Exercise: Please print the records below word for word.

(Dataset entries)
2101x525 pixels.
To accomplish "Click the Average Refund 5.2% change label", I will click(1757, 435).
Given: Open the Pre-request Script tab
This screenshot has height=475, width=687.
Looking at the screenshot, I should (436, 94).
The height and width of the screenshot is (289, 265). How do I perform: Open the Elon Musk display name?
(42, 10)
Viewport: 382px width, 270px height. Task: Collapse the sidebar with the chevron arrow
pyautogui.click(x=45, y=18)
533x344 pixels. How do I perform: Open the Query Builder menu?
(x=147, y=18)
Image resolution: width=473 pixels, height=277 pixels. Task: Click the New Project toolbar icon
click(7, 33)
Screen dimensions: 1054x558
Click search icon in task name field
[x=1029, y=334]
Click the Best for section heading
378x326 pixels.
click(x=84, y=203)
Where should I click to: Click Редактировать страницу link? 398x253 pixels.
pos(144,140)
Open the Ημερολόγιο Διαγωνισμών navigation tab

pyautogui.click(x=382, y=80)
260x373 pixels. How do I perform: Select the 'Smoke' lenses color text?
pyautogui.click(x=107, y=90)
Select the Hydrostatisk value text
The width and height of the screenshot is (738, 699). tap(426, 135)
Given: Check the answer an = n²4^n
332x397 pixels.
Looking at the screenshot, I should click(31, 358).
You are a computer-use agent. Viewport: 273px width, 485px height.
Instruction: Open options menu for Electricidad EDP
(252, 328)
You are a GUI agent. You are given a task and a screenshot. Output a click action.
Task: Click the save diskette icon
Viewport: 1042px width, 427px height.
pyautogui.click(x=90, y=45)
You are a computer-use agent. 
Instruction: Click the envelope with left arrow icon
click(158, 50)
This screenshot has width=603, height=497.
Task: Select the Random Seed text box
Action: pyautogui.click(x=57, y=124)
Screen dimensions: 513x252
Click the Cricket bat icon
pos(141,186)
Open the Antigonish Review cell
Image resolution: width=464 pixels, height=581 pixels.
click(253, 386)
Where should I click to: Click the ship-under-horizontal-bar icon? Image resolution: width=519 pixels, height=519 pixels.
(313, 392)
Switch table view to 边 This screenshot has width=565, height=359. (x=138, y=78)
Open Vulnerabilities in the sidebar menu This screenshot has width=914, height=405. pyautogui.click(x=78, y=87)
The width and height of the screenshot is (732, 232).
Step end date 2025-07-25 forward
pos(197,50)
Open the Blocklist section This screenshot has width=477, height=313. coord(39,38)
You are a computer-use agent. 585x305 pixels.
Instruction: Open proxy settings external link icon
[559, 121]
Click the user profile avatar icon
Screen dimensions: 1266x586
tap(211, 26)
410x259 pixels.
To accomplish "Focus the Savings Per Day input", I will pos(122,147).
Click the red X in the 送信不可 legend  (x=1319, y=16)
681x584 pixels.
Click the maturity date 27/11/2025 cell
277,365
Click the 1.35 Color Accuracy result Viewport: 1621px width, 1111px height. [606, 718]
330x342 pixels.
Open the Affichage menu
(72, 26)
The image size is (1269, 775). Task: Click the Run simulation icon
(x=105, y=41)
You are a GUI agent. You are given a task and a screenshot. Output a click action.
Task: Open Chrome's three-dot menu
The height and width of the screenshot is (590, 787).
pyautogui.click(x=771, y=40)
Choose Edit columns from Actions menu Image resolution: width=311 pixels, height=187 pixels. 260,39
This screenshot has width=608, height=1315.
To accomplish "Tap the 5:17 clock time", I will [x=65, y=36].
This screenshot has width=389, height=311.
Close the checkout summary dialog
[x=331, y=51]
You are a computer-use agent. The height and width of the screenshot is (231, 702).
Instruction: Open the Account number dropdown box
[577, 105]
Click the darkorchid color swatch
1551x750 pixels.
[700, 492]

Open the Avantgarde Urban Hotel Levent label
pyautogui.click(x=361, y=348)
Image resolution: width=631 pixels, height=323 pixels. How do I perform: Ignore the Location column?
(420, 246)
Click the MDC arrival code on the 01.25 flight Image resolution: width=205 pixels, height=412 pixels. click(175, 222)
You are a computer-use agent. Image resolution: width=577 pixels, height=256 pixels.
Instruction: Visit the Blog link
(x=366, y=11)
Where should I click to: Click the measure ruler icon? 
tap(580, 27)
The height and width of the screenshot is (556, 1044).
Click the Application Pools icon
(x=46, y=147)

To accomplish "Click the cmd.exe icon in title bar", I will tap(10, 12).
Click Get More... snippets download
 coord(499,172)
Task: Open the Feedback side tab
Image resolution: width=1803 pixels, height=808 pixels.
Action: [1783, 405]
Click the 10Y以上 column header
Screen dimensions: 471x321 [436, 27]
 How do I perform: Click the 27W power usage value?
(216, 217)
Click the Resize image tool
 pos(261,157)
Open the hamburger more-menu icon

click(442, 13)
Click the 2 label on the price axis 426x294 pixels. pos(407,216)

Response to the exercise:
2101x525 pixels.
To accomplish "Click the Average Refund 5.2% change label", I will click(1757, 435).
Given: Open the Pre-request Script tab
This screenshot has height=475, width=687.
Looking at the screenshot, I should (436, 94).
The height and width of the screenshot is (289, 265). How do I perform: Open the Elon Musk display name?
(42, 10)
Viewport: 382px width, 270px height. Task: Collapse the sidebar with the chevron arrow
pyautogui.click(x=45, y=18)
533x344 pixels. How do I perform: Open the Query Builder menu?
(x=147, y=18)
Image resolution: width=473 pixels, height=277 pixels. Task: Click the New Project toolbar icon
click(7, 33)
Screen dimensions: 1054x558
Click search icon in task name field
[x=1029, y=334]
Click the Best for section heading
378x326 pixels.
click(x=84, y=203)
Where should I click to: Click Редактировать страницу link? 398x253 pixels.
pos(144,140)
Open the Ημερολόγιο Διαγωνισμών navigation tab

pyautogui.click(x=382, y=80)
260x373 pixels. How do I perform: Select the 'Smoke' lenses color text?
pyautogui.click(x=107, y=90)
Select the Hydrostatisk value text
The width and height of the screenshot is (738, 699). tap(426, 135)
Given: Check the answer an = n²4^n
332x397 pixels.
Looking at the screenshot, I should click(31, 358).
You are a computer-use agent. Viewport: 273px width, 485px height.
Instruction: Open options menu for Electricidad EDP
(252, 328)
You are a GUI agent. You are given a task and a screenshot. Output a click action.
Task: Click the save diskette icon
Viewport: 1042px width, 427px height.
pyautogui.click(x=90, y=45)
You are a computer-use agent. 
Instruction: Click the envelope with left arrow icon
click(158, 50)
This screenshot has width=603, height=497.
Task: Select the Random Seed text box
Action: pyautogui.click(x=57, y=124)
Screen dimensions: 513x252
Click the Cricket bat icon
pos(141,186)
Open the Antigonish Review cell
Image resolution: width=464 pixels, height=581 pixels.
click(253, 386)
Where should I click to: Click the ship-under-horizontal-bar icon? Image resolution: width=519 pixels, height=519 pixels.
(313, 392)
Switch table view to 边 This screenshot has width=565, height=359. (x=138, y=78)
Open Vulnerabilities in the sidebar menu This screenshot has width=914, height=405. pyautogui.click(x=78, y=87)
The width and height of the screenshot is (732, 232).
Step end date 2025-07-25 forward
pos(197,50)
Open the Blocklist section This screenshot has width=477, height=313. coord(39,38)
You are a computer-use agent. 585x305 pixels.
Instruction: Open proxy settings external link icon
[559, 121]
Click the user profile avatar icon
Screen dimensions: 1266x586
tap(211, 26)
410x259 pixels.
To accomplish "Focus the Savings Per Day input", I will pos(122,147).
Click the red X in the 送信不可 legend  (x=1319, y=16)
681x584 pixels.
Click the maturity date 27/11/2025 cell
277,365
Click the 1.35 Color Accuracy result Viewport: 1621px width, 1111px height. [606, 718]
330x342 pixels.
Open the Affichage menu
(72, 26)
The image size is (1269, 775). Task: Click the Run simulation icon
(x=105, y=41)
You are a GUI agent. You are given a task and a screenshot. Output a click action.
Task: Open Chrome's three-dot menu
The height and width of the screenshot is (590, 787).
pyautogui.click(x=771, y=40)
Choose Edit columns from Actions menu Image resolution: width=311 pixels, height=187 pixels. 260,39
This screenshot has width=608, height=1315.
To accomplish "Tap the 5:17 clock time", I will [x=65, y=36].
This screenshot has width=389, height=311.
Close the checkout summary dialog
[x=331, y=51]
You are a computer-use agent. The height and width of the screenshot is (231, 702).
Instruction: Open the Account number dropdown box
[577, 105]
Click the darkorchid color swatch
1551x750 pixels.
[700, 492]

Open the Avantgarde Urban Hotel Levent label
pyautogui.click(x=361, y=348)
Image resolution: width=631 pixels, height=323 pixels. How do I perform: Ignore the Location column?
(420, 246)
Click the MDC arrival code on the 01.25 flight Image resolution: width=205 pixels, height=412 pixels. click(175, 222)
You are a computer-use agent. Image resolution: width=577 pixels, height=256 pixels.
Instruction: Visit the Blog link
(x=366, y=11)
Where should I click to: Click the measure ruler icon? 
tap(580, 27)
The height and width of the screenshot is (556, 1044).
Click the Application Pools icon
(x=46, y=147)

To accomplish "Click the cmd.exe icon in title bar", I will tap(10, 12).
Click Get More... snippets download
 coord(499,172)
Task: Open the Feedback side tab
Image resolution: width=1803 pixels, height=808 pixels.
Action: [1783, 405]
Click the 10Y以上 column header
Screen dimensions: 471x321 [436, 27]
 How do I perform: Click the 27W power usage value?
(216, 217)
Click the Resize image tool
 pos(261,157)
Open the hamburger more-menu icon

click(442, 13)
Click the 2 label on the price axis 426x294 pixels. pos(407,216)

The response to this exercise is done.